Task prompt: Recast these lines as a JSON list of strings, one string per line, leaving out any blank lines.

Dataset records:
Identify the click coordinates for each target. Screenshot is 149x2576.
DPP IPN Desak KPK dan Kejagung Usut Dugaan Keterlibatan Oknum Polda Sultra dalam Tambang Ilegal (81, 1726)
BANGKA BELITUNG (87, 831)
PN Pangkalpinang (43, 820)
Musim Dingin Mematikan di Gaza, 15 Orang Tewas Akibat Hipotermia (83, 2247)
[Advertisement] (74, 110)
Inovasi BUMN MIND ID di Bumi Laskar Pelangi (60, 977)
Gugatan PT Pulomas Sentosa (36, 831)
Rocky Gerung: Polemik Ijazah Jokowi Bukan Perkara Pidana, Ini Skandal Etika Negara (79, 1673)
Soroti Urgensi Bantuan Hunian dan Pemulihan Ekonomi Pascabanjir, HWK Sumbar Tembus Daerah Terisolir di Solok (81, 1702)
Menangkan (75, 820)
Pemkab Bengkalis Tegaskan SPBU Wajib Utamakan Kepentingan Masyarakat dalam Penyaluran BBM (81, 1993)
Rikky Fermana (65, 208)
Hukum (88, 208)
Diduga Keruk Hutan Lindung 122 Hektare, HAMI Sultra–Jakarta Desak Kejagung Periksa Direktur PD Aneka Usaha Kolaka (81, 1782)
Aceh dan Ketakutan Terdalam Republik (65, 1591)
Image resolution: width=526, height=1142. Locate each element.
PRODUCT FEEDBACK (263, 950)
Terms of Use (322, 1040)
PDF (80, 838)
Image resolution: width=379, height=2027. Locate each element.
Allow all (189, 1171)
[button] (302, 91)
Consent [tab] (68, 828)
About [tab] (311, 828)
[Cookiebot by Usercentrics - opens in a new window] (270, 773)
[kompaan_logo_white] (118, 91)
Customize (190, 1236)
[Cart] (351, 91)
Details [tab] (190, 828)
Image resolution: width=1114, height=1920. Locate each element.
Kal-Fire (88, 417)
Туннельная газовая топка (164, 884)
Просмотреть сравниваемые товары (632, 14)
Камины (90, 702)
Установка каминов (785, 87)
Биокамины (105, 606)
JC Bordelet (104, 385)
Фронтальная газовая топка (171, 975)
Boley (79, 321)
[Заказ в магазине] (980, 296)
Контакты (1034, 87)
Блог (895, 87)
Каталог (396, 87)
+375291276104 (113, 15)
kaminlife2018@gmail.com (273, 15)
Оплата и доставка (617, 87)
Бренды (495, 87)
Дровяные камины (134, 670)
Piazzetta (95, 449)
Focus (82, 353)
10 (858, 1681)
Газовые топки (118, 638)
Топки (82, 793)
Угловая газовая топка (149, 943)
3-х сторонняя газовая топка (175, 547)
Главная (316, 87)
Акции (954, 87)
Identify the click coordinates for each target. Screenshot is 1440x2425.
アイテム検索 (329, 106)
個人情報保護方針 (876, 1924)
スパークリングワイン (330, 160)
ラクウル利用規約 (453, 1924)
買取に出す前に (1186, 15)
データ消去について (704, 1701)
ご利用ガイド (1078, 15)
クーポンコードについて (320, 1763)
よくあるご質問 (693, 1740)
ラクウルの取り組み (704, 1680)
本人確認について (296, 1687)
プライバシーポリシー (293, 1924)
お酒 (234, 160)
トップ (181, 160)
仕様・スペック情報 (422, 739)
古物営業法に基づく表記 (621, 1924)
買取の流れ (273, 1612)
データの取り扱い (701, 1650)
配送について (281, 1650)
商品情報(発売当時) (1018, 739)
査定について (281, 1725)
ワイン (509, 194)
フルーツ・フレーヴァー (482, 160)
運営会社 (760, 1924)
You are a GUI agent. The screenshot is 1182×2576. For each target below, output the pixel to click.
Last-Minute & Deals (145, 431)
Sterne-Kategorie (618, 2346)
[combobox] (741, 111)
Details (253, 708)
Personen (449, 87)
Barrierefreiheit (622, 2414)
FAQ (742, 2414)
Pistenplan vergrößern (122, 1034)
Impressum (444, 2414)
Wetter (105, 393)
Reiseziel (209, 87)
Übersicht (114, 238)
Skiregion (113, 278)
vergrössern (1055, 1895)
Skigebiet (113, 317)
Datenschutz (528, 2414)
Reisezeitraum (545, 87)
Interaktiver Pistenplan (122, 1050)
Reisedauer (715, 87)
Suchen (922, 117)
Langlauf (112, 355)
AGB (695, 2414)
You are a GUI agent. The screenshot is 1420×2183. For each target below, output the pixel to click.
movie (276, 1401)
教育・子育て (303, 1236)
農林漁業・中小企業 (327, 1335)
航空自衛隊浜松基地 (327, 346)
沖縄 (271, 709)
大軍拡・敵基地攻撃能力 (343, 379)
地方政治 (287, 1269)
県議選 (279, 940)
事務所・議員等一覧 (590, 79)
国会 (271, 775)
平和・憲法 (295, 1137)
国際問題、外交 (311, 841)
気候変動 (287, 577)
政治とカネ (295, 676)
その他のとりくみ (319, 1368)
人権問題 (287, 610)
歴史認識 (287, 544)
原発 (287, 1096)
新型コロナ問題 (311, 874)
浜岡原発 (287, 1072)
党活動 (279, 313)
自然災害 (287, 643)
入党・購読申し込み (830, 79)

Finished exercise:
[
  "Identify the click coordinates for each target. Screenshot is 149x2576.",
  "DPP IPN Desak KPK dan Kejagung Usut Dugaan Keterlibatan Oknum Polda Sultra dalam Tambang Ilegal (81, 1726)",
  "BANGKA BELITUNG (87, 831)",
  "PN Pangkalpinang (43, 820)",
  "Musim Dingin Mematikan di Gaza, 15 Orang Tewas Akibat Hipotermia (83, 2247)",
  "[Advertisement] (74, 110)",
  "Inovasi BUMN MIND ID di Bumi Laskar Pelangi (60, 977)",
  "Gugatan PT Pulomas Sentosa (36, 831)",
  "Rocky Gerung: Polemik Ijazah Jokowi Bukan Perkara Pidana, Ini Skandal Etika Negara (79, 1673)",
  "Soroti Urgensi Bantuan Hunian dan Pemulihan Ekonomi Pascabanjir, HWK Sumbar Tembus Daerah Terisolir di Solok (81, 1702)",
  "Menangkan (75, 820)",
  "Pemkab Bengkalis Tegaskan SPBU Wajib Utamakan Kepentingan Masyarakat dalam Penyaluran BBM (81, 1993)",
  "Rikky Fermana (65, 208)",
  "Hukum (88, 208)",
  "Diduga Keruk Hutan Lindung 122 Hektare, HAMI Sultra–Jakarta Desak Kejagung Periksa Direktur PD Aneka Usaha Kolaka (81, 1782)",
  "Aceh dan Ketakutan Terdalam Republik (65, 1591)",
  "Image resolution: width=526, height=1142. Locate each element.",
  "PRODUCT FEEDBACK (263, 950)",
  "Terms of Use (322, 1040)",
  "PDF (80, 838)",
  "Image resolution: width=379, height=2027. Locate each element.",
  "Allow all (189, 1171)",
  "[button] (302, 91)",
  "Consent [tab] (68, 828)",
  "About [tab] (311, 828)",
  "[Cookiebot by Usercentrics - opens in a new window] (270, 773)",
  "[kompaan_logo_white] (118, 91)",
  "Customize (190, 1236)",
  "[Cart] (351, 91)",
  "Details [tab] (190, 828)",
  "Image resolution: width=1114, height=1920. Locate each element.",
  "Kal-Fire (88, 417)",
  "Туннельная газовая топка (164, 884)",
  "Просмотреть сравниваемые товары (632, 14)",
  "Камины (90, 702)",
  "Установка каминов (785, 87)",
  "Биокамины (105, 606)",
  "JC Bordelet (104, 385)",
  "Фронтальная газовая топка (171, 975)",
  "Boley (79, 321)",
  "[Заказ в магазине] (980, 296)",
  "Контакты (1034, 87)",
  "Блог (895, 87)",
  "Каталог (396, 87)",
  "+375291276104 (113, 15)",
  "kaminlife2018@gmail.com (273, 15)",
  "Оплата и доставка (617, 87)",
  "Бренды (495, 87)",
  "Дровяные камины (134, 670)",
  "Piazzetta (95, 449)",
  "Focus (82, 353)",
  "10 (858, 1681)",
  "Газовые топки (118, 638)",
  "Топки (82, 793)",
  "Угловая газовая топка (149, 943)",
  "3-х сторонняя газовая топка (175, 547)",
  "Главная (316, 87)",
  "Акции (954, 87)",
  "Identify the click coordinates for each target. Screenshot is 1440x2425.",
  "アイテム検索 (329, 106)",
  "個人情報保護方針 (876, 1924)",
  "スパークリングワイン (330, 160)",
  "ラクウル利用規約 (453, 1924)",
  "買取に出す前に (1186, 15)",
  "データ消去について (704, 1701)",
  "ご利用ガイド (1078, 15)",
  "クーポンコードについて (320, 1763)",
  "よくあるご質問 (693, 1740)",
  "ラクウルの取り組み (704, 1680)",
  "本人確認について (296, 1687)",
  "プライバシーポリシー (293, 1924)",
  "お酒 (234, 160)",
  "トップ (181, 160)",
  "仕様・スペック情報 (422, 739)",
  "古物営業法に基づく表記 (621, 1924)",
  "買取の流れ (273, 1612)",
  "データの取り扱い (701, 1650)",
  "配送について (281, 1650)",
  "商品情報(発売当時) (1018, 739)",
  "査定について (281, 1725)",
  "ワイン (509, 194)",
  "フルーツ・フレーヴァー (482, 160)",
  "運営会社 (760, 1924)",
  "You are a GUI agent. The screenshot is 1182×2576. For each target below, output the pixel to click.",
  "Last-Minute & Deals (145, 431)",
  "Sterne-Kategorie (618, 2346)",
  "[combobox] (741, 111)",
  "Details (253, 708)",
  "Personen (449, 87)",
  "Barrierefreiheit (622, 2414)",
  "FAQ (742, 2414)",
  "Pistenplan vergrößern (122, 1034)",
  "Impressum (444, 2414)",
  "Wetter (105, 393)",
  "Reiseziel (209, 87)",
  "Übersicht (114, 238)",
  "Skiregion (113, 278)",
  "vergrössern (1055, 1895)",
  "Skigebiet (113, 317)",
  "Datenschutz (528, 2414)",
  "Reisezeitraum (545, 87)",
  "Interaktiver Pistenplan (122, 1050)",
  "Reisedauer (715, 87)",
  "Suchen (922, 117)",
  "Langlauf (112, 355)",
  "AGB (695, 2414)",
  "You are a GUI agent. The screenshot is 1420×2183. For each target below, output the pixel to click.",
  "movie (276, 1401)",
  "教育・子育て (303, 1236)",
  "農林漁業・中小企業 (327, 1335)",
  "航空自衛隊浜松基地 (327, 346)",
  "沖縄 (271, 709)",
  "大軍拡・敵基地攻撃能力 (343, 379)",
  "地方政治 (287, 1269)",
  "県議選 (279, 940)",
  "事務所・議員等一覧 (590, 79)",
  "国会 (271, 775)",
  "平和・憲法 (295, 1137)",
  "国際問題、外交 (311, 841)",
  "気候変動 (287, 577)",
  "政治とカネ (295, 676)",
  "その他のとりくみ (319, 1368)",
  "人権問題 (287, 610)",
  "歴史認識 (287, 544)",
  "原発 (287, 1096)",
  "新型コロナ問題 (311, 874)",
  "浜岡原発 (287, 1072)",
  "党活動 (279, 313)",
  "自然災害 (287, 643)",
  "入党・購読申し込み (830, 79)"
]